Short answer: you can do an AI or machine-learning master's fully in English in most of Western and Northern Europe. The Netherlands and the Nordic countries run English-taught programs as the norm, Germany has hundreds of English master's even though its bachelor's are usually in German, and France, Spain and Italy have a growing (if smaller) set of English tracks. The catch is not the language of instruction. It is the tuition band, which swings from near-zero at public German universities to five figures a year for non-EU students elsewhere. This post is informational, not legal, immigration, tax, or financial advice, so verify every program page before you apply.
What "English-taught" actually means in Europe
In continental Europe, a master's can be taught in English while the surrounding country runs its daily life in Dutch, German, or Swedish. Universities label these programs explicitly, and the two big official databases let you filter for them. For Germany, the DAAD International Programmes database lists English-language degree courses directly. For the Netherlands, the official Study in NL portal lets you search English-taught master's. A few things worth knowing before you filter:
- Language of instruction is per program, not per country. A German public university might teach its AI master's entirely in English while the CS bachelor's next door is in German.
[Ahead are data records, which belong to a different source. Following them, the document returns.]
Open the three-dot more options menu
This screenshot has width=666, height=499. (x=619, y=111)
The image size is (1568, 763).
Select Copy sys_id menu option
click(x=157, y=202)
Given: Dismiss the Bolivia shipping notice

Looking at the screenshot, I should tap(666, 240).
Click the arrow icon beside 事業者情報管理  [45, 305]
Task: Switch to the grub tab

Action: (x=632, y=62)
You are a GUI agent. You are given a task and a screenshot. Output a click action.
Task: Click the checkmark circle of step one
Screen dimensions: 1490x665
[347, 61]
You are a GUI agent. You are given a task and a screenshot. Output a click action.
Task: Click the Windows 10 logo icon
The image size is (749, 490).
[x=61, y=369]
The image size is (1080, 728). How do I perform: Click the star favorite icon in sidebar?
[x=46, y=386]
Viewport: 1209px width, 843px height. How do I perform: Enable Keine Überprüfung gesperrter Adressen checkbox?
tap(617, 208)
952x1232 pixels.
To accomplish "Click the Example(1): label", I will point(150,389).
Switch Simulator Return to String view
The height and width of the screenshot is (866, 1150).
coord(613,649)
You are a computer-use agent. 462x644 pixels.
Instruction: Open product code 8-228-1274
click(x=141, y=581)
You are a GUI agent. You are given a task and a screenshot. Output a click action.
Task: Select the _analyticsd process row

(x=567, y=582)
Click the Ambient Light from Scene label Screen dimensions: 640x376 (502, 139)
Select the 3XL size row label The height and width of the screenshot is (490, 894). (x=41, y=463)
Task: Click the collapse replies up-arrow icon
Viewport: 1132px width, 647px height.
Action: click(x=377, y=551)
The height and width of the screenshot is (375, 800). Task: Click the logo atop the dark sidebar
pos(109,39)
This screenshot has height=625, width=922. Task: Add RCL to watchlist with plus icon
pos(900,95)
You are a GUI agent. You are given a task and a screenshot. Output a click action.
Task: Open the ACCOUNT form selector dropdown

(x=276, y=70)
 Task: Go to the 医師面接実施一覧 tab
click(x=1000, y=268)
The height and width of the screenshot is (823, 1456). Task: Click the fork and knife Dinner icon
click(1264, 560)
- An English degree does not remove the local language from your life. You will still want basic Dutch, German or French for housing, part-time work, and staying after graduation.
- "AI" hides under many names. Search for machine learning, data science, artificial intelligence, computational science, and intelligent systems, not just "AI".
- Check the language proof. Most programs want IELTS roughly 6.5 to 7.0 or an equivalent TOEFL, as of 2026. The exact minimum is on each program page.
Country by country: availability and the tuition band
Here is the honest lay of the land. Tuition figures are rounded annual bands for 2026 and differ sharply between EU/EEA and non-EU students, so treat them as directional.
Netherlands and the Nordics: English is the default
- Netherlands. Deep bench of English-taught AI, ML and data-science master's at places like Amsterdam, Delft, Eindhoven and Groningen. Non-EU tuition generally lands around 15,000 to 20,000 euros a year; EU students pay the much lower statutory fee. Start at Study in NL.
- Sweden, Finland, Denmark, Norway. English-taught master's are common. Sweden and Finland charge non-EU students roughly 10,000 to 18,000 euros a year, while EU/EEA students usually pay nothing. Norway abolished most free tuition for non-EU/EEA students in 2023, so check current fees. Sweden's official gateway is Study in Sweden.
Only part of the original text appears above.